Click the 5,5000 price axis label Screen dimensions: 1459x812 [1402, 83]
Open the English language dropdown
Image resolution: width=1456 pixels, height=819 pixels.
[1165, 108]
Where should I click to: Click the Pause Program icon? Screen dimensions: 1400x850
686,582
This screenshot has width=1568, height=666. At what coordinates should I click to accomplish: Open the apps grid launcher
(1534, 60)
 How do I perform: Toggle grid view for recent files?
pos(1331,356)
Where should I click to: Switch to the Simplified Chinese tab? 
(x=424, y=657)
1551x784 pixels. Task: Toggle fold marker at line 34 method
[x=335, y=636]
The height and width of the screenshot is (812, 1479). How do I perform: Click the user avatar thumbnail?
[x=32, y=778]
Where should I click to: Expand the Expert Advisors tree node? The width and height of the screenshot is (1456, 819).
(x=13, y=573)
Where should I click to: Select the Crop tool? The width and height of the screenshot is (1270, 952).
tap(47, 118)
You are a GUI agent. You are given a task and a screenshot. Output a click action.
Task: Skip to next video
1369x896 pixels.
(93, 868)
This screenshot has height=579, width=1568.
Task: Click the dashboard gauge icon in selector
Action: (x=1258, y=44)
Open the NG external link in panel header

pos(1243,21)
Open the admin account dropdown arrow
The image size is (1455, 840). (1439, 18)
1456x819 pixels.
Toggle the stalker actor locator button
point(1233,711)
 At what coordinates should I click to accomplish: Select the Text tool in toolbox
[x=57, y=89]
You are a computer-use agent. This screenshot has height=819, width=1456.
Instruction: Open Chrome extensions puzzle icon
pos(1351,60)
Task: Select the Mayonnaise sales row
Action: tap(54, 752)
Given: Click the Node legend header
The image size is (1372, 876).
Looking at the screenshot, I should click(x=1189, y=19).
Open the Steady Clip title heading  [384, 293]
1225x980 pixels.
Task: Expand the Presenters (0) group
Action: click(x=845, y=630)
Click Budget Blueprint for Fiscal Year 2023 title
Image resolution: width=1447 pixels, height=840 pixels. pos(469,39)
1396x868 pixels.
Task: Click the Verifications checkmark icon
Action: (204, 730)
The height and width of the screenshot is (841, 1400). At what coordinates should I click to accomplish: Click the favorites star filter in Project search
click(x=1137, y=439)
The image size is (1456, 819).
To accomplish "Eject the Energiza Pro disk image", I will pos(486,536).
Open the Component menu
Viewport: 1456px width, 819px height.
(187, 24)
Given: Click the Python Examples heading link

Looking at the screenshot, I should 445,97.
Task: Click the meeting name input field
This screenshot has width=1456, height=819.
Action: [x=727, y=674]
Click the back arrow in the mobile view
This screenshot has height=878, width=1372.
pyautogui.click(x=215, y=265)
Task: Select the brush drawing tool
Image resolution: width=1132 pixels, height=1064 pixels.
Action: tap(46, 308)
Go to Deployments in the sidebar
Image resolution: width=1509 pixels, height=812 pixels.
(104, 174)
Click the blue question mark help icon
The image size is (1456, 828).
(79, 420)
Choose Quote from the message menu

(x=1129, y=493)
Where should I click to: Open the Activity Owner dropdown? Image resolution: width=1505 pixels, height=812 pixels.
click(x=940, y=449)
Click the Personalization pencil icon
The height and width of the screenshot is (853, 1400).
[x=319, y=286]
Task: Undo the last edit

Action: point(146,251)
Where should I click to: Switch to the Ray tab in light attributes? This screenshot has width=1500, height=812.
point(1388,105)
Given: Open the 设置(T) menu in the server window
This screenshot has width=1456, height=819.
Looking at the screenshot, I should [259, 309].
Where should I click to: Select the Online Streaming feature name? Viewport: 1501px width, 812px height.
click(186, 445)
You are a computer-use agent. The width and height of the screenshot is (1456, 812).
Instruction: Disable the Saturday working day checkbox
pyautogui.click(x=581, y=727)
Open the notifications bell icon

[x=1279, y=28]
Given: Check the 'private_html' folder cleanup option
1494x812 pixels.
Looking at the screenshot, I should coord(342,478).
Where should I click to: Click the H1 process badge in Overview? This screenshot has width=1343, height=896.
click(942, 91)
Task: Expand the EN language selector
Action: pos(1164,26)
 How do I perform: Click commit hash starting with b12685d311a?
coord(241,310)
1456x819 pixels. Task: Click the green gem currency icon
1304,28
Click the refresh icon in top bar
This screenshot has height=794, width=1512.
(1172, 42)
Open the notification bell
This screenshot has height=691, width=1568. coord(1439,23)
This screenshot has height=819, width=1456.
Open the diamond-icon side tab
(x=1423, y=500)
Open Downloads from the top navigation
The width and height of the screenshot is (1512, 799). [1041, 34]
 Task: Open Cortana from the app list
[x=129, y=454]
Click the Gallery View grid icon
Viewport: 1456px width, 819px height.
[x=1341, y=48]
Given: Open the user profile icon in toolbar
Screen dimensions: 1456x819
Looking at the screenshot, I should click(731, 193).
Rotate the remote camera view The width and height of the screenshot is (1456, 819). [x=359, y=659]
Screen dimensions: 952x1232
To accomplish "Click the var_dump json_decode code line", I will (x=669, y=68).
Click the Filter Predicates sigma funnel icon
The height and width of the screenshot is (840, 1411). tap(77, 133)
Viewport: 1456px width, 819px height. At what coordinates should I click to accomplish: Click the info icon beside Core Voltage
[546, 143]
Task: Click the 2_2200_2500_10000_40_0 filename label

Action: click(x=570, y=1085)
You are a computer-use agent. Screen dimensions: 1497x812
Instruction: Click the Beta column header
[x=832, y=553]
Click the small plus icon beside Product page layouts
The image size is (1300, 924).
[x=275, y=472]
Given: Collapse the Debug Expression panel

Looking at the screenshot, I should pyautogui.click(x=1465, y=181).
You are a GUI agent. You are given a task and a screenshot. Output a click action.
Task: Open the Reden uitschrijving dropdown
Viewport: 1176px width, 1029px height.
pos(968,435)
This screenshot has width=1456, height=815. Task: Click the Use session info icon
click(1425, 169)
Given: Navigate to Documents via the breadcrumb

☆ ☆ ☆ ☆

What you need to do
With the line containing "This screenshot has width=1456, height=815." as the first and the final line of the entries above as the last, write out that span exactly and nothing more.

Written response
This screenshot has width=1456, height=815. Task: Click the Use session info icon
click(1425, 169)
Given: Navigate to Documents via the breadcrumb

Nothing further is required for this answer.